Fuzzy Clustering in Assortative and Disassortative Networks

Ryoichi Kojima*,†, Roberto Legaspi*, and Toshiaki Murofushi**

*KDDI Research, Inc.
2-1-15 Ohara, Fujimino-shi, Saitama 356-8502, Japan

**Department of Mathematical and Computing Science, School of Computing, Tokyo Institute of Technology
2-12-1-W8-49 Ookayama, Meguro-ku, Tokyo 152-8550, Japan

Corresponding author

June 1, 2021
September 8, 2021
November 20, 2021
fuzzy clustering, modularity function, assortative network, disassortative network

Despite the significance of assortativity as a property of networks that paves for the emergence of new structural types, surprisingly, there has been little research done on assortativity. Assortative networks are perhaps among the most prominent examples of complex networks believed to be governed by common phenomena, thereby producing structures far from random. Further, certain vertices possess high centrality and can be regarded as significant and influential vertices that can become cluster centers that connect with high membership to many of the surrounding vertices. We propose a fuzzy clustering method to meaningfully characterize assortative, as well as disassortative, networks by adapting the Bonacichi’s power centrality to seek the high degree centrality vertices to become cluster centers. Moreover, we leverage our novel modularity function to determine the optimal number of clusters, as well as the optimal membership among clusters.
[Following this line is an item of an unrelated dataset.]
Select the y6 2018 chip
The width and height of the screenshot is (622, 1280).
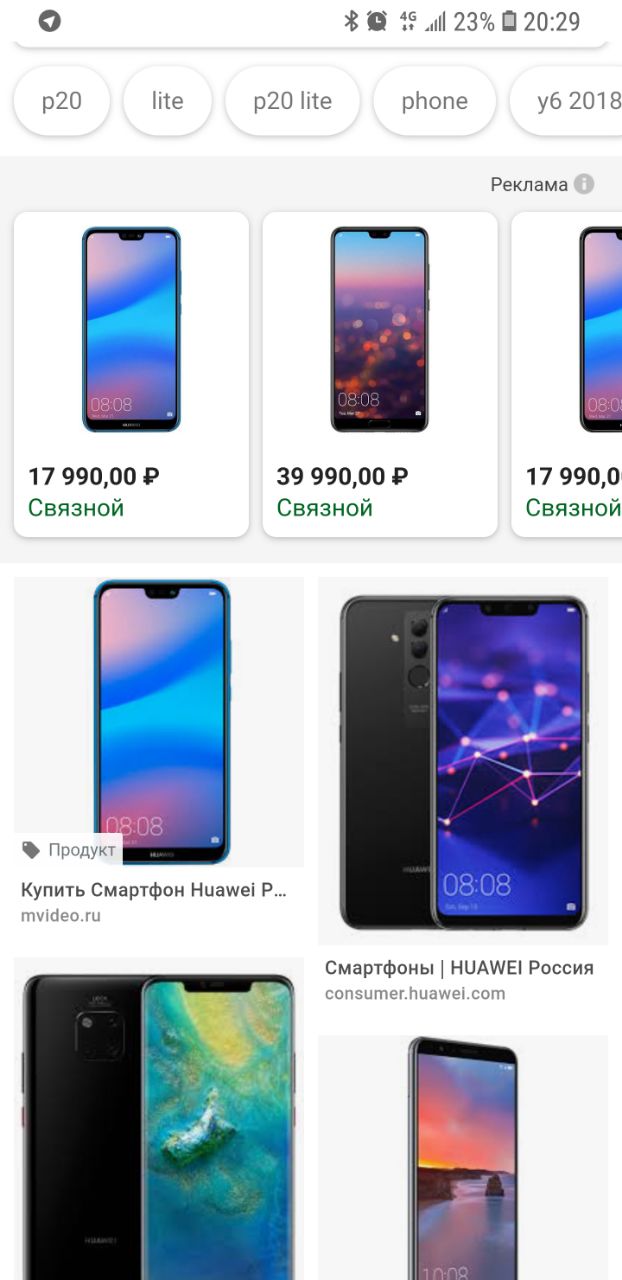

However, due to the difficulty of finding real-world assortative network datasets that come with ground truths, we evaluated our method using synthetic data but possibly bearing resemblance to real-world network datasets as they were generated by the Lancichinetti–Fortunato–Radicchi benchmark. Our results show our non-hierarchical method outperforms a known hierarchical fuzzy clustering method, and also performs better than a well-known membership-based modularity function. Our method proved to perform beyond satisfactory for both assortative and disassortative networks.

Cite this article as:
R. Kojima, R. Legaspi, and T. Murofushi, “Fuzzy Clustering in Assortative and Disassortative Networks,” J. Adv. Comput. Intell. Intell. Inform., Vol.25 No.6, pp. 989-999, 2021.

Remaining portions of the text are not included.